What about Flash? I'm hopeful a Flash client could be done, if not super-easily due to the fact that it's not the easiest thing to work with. The plus side is that it's light, essentially ubiquitous, and is really good at presenting text. For a long time I don't think its text rendering was fast enough to keep up with the speed of output that many text MUDs require but people who know more than me about its technical capabilities have opined that with Flash 8 it may be fast enough.

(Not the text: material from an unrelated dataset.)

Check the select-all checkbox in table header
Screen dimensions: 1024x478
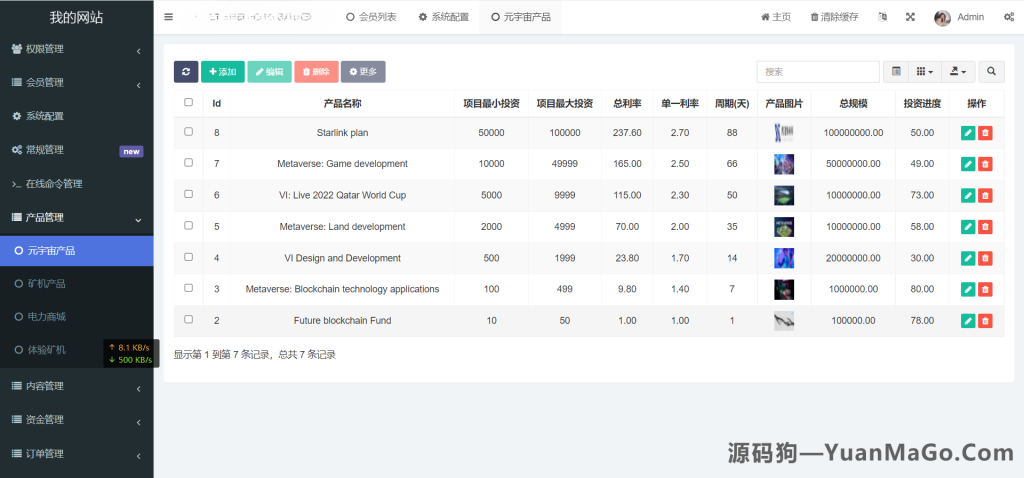coord(189,103)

Anyone have a lot of experience with Flash?

--matt

Ide 08-17-2007 02:30 AM

Re: Reaching out beyond text MUDs
 
I love the intarweb.



Click 'Play This Game', right hand side below the top ad banner.

Courtesy of:



Well, courtesy of Google, really.

Some notes:

On the page you get to from the first link the developers say it took two coders 2 months to write the client in C++ and actionscript.

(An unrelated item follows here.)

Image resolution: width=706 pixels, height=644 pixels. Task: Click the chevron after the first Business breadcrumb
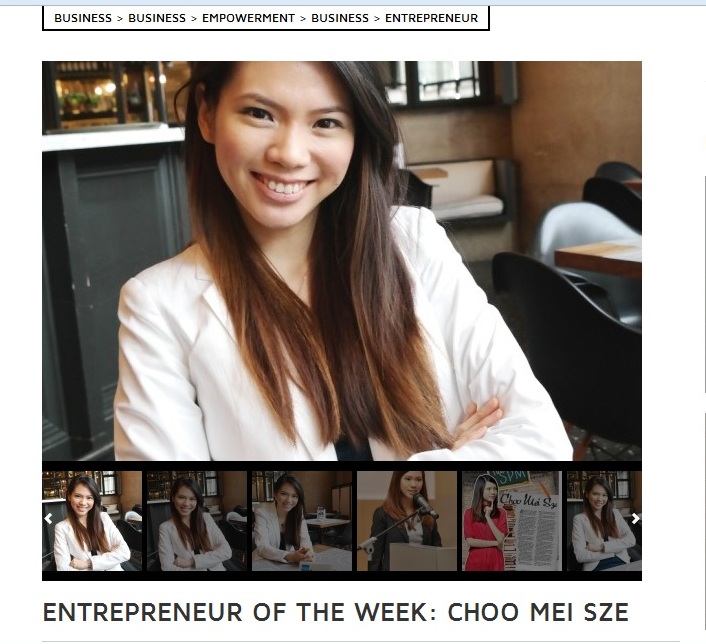point(120,18)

In FF 2.0.0.1 I had a little trouble with the scroll bar (to move the viewing window down so I could see the input line) but using the 'end' key on my keyboard worked a lot better.

I think this has a lot of potential.

the_logos 08-17-2007 02:39 AM

Re: Reaching out beyond text MUDs
 
You...rock. But not as much as confirmation that Flash can render text fast enough.

That client is a piece of crap and is buggy enough that every time I moved by browser view down to see the input box and buttons at the bottom it popped my view back up to the top of it, but that's just polish. The core functionality seems to be there, barring what I was able to find about it potentially really eating up memory.

--matt

Lasher 08-17-2007 11:23 PM

Re: Reaching out beyond text MUDs
 
I had the same problem with the moving the browser window down, but overall this is a very cool thing to see.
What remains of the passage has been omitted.